Yanaşmanın taşerondan farkı kelbin köpeği olmasıdır. Sınıf atlayabilir. Bu iki gürûhun yolu îmânsızlık kavşağında birleşmişdir. Batıdaki ana karargâhdan alt birimlere doğru bir emir komuta zinciri varsa da gelen ta’lîmâtların zümreler üzerindeki te’sîri farklıdır. Yanaşma mâl ve makâmın üzerinde duran bir cücedir. Taşeron da öyledir ya. Ayağı kayarsa yerlerde sürüneceğini bilir. Çevresindekilerin alçalıp yükselmesi tedirginliğini katlar. Pis ağzına ve kirli kalemine bakmayın; Yûnus Emre hazretlerinin “Mâl sâhibi mülk sâhibi…” diye başlayan mısrâ’ları iç dünyasını başına yıkar. Karmaşık hâdiseleri düzene koyacak bir imkâna sâhib olmadığından hepsini çiğnemeden yutar. Bilgi seviyesi i’tibâriyle kendisinden aşağıda olanları cehâlet, yukarıda olanları hıyânetle suçlayarak aradan sıyrılır. Mübtezeldir. Nasîbsizlerin başıdır. İlimden, amelden, ihlâsdan bî-behredir. Avenesine laf salatasını ilim, fitneyi amel, burun akıntısını ihlâs diye yutdurur. Kibirlidir. Ehl-i sünnete düşmandır. Giydiği cübbe, takdığı takke görüntüden ibâretdir. Kalbi inkârla doludur. Vatan mefhûmu yokdur. İhâneti ortadadır. Anlamamanın ahmaklıkla bir ilgisi kalmamışdır. Hâinlikle alâkası vardır. Geniş karnıyla pek çok şeyi hazmedebilen işbu yanaşma münevverin haşerât-ı selâseye tepeden bakan tavrını kabûllenemez.

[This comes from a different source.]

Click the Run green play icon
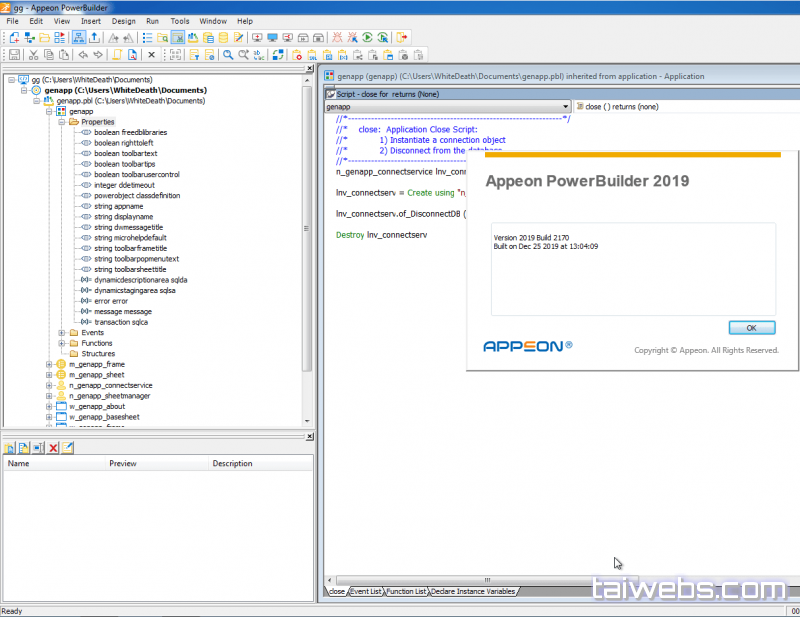point(368,38)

Münevverin nazarında batılı da taşeron da yanaşma da zavallıdır. Sonuncusu aynı zamanda parazitdir. Bununla berâber cümlesine karşı çok uyanık olmak gerekmekdedir; çünki bunların Türk milletine verdiği zarar hayâllerin de ötesindedir. Kalemlerin mürekkebi, defterlerin sahîfesi bu tahrîbâtı anlatmaya yetmez. Kelimeler bu yıkımı ifâdede âciz kalır. Münevverin kendi hesâbına endîşelendiği tek şey âhirete îmânlı gidip gidememe mes’elesidir. Hiçbir dünyevî kaygı onu milleti adına hareket etmekden alıkoyamaz. Cem’iyyetinde tesbît etdiği ufuk daralması ona ıztırâb verir. Fakat tevekkülü eleminin dışa vurulmasına mâni’ olur ve yüzünün mütebessim kalmasını sağlar. O çoğu kere şunları düşünür: Büyük milletler için asıl tehlike zamanın birinde esîr olmak değil, buna alışmakdır. Esâreti bütün zilletiyle yaşarken hür olduğunu düşünmek ise ayrı bir felâketdir. Târihin her döneminde dünyâ çapında devletler kurmamız küçülmemize mâni’ oldu. Büyük düşünenler büyük devletler kurdu. Büyük devletler kuranlar büyük düşünmeye devâm etdi. Anadolu türklerinin ilhânîlere bağlı olduğu yıllarda mısırda bir memlûk sultânlığı vardı ve büyük devletdi. Anadolu da nefes alıp veriyordu. Burada nizâm-ı âlem için cihân hâkimiyyeti fikri dâimâ cânlı tutuluyordu; Osmanlı bu sâyede vücûd bulmuşdu.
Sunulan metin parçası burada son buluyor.